蒲郡市上ノ郷鵜殿家の菩提寺・長応寺(正行院)と下ノ郷鵜殿家の長存寺

戦国時代に現在の蒲郡市に勢力を持っていた鵜殿氏一族の菩提寺を調べてみました。鵜殿氏には本家・上ノ郷鵜殿家といくつかの分家があります。まずは本家・上ノ郷鵜殿家の菩提寺は長応寺でしたが、上ノ郷城が落城した時に燃えてしまいました。その跡に建つのが正行院です。

>>正行院の地図

上ノ郷城鵜殿家の菩提寺

正行院の墓所には上ノ郷城鵜殿一族ノ霊碑(かみのごうじょう うどのいちぞくのれいひ)と刻まれた墓碑があります。
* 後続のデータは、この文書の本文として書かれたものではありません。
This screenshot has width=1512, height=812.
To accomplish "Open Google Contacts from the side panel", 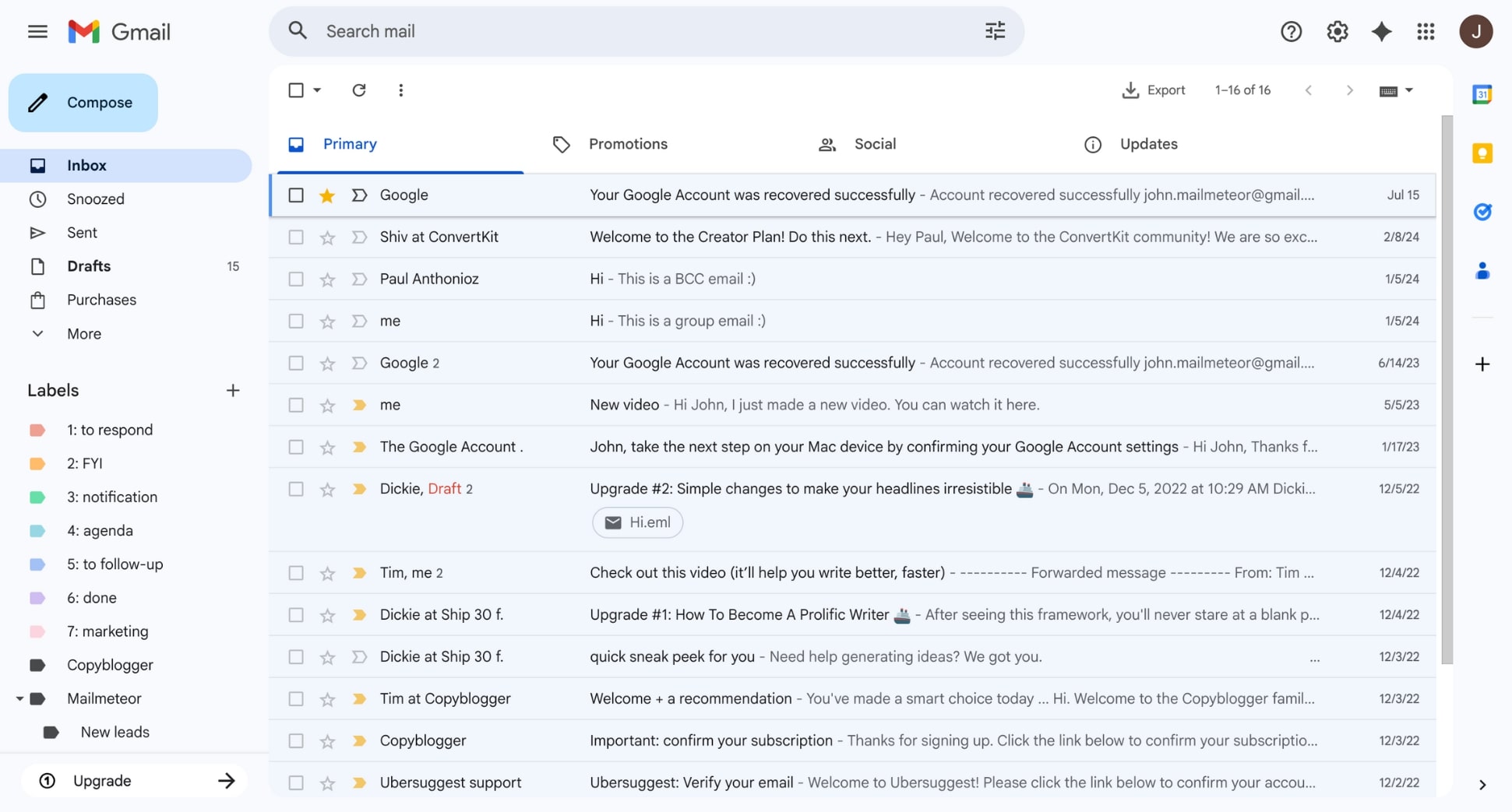I will pos(1483,270).
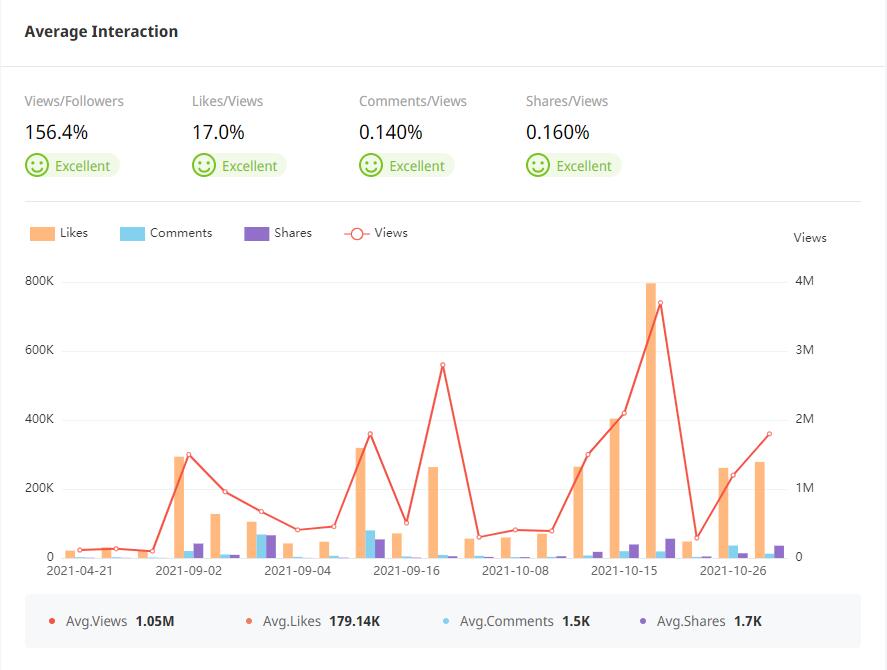Screen dimensions: 887x670
Task: Click the tallest orange Likes bar
Action: point(651,420)
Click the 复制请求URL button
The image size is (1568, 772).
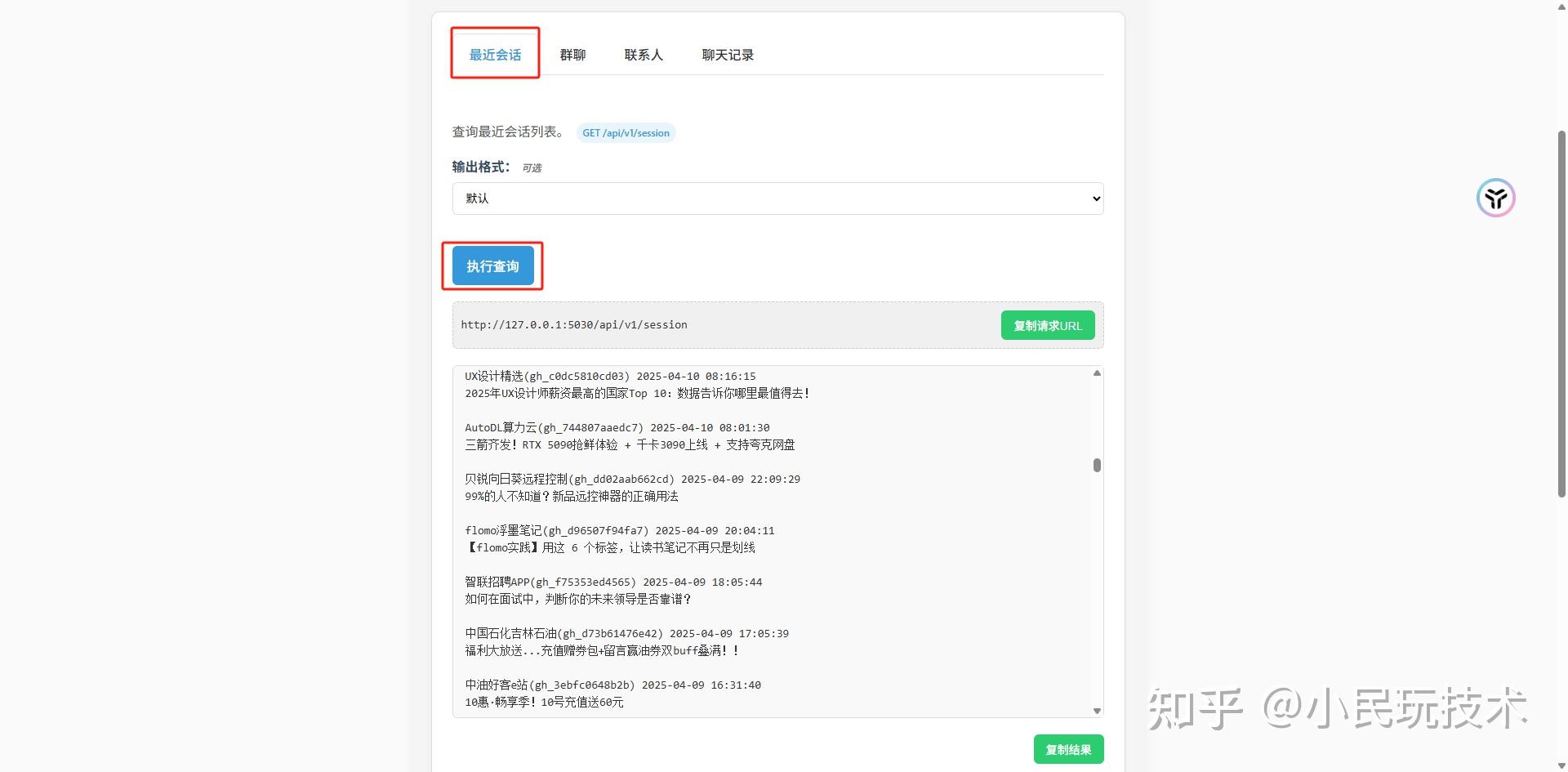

松平元康の上ノ郷城攻めで落城し、多くの方々が亡くなったのでしょう。

鵜殿長照の墓所

正行院から少し離れた場所にある鵜殿長照の墓所。上ノ郷城が攻められた時の城主です。令和五年(2023)のNHK大河ドラマ・どうする家康では俳優の野間口徹さんが演じました。

>>鵜殿長照の墓所の地図

周辺の地名が分かりやすい!

ところで上ノ郷城、正行院を含む周辺の字名(あざめい)は、かつての様子がわかりやすく残っています。この地名もまた歴史です。

【東門前、西門前】
長応寺時代の門前町。長応寺は七堂伽藍と多くの坊を持った寺で、その門前にあった町

【殿市場、下市場】
鵜殿氏が栄えていたときは5~10の市が立ったという。

【麻畑】
赤曳絲(あかひきのいと:伊勢神宮に奉納する赤みを帯びたツヤのある糸)を生産していたといわれる。

【矢倉場】
矢を収納する倉、もしくは櫓(やぐら)があった場所かもしれない。

下ノ郷鵜殿家の菩提寺

下ノ郷鵜殿氏の菩提寺は蒲郡市上本町の長存寺(ちょうぞんじ)です。墓地に供養塔が建立されています。

>>長存寺の地図

もとは実相坊という天台宗の寺院でしたが、文安二年(1445)法華宗に改宗。永正十五年(1518)に下ノ郷鵜殿氏の鵜殿長存が帰依。長存の死後、長存寺と改称されたといわれています。

墓碑には鵜殿家の家紋・丸に三つ石紋が施されていました。

下ノ郷城址はどこ?

下ノ郷鵜殿家の居城である下ノ郷城は江戸時代に蒲形陣屋が築かれて、遺構は全く残っていませんが、名残りといわれる地名が残っています。それが本町の東廓です。廓=曲輪ということでしょうか。

また西廓という地名も残り、こちらは公民館になっています。下ノ郷城跡を偲ぶものはこれくらいしかありませんが、やはり地名って大事です。

私の感想

私の鵜殿家の菩提寺の感想ですが、地元蒲郡にはその痕跡がチラホラ残っているのが郷土史的で興味深かったです。大河ドラマ・どうする家康で取り上げられた後、鵜殿氏にも興味をもつ人も増えた感がします。今回紹介した正行院。長存寺は上ノ郷城とセットでじっくり歩いて巡りたい史跡のひとつです。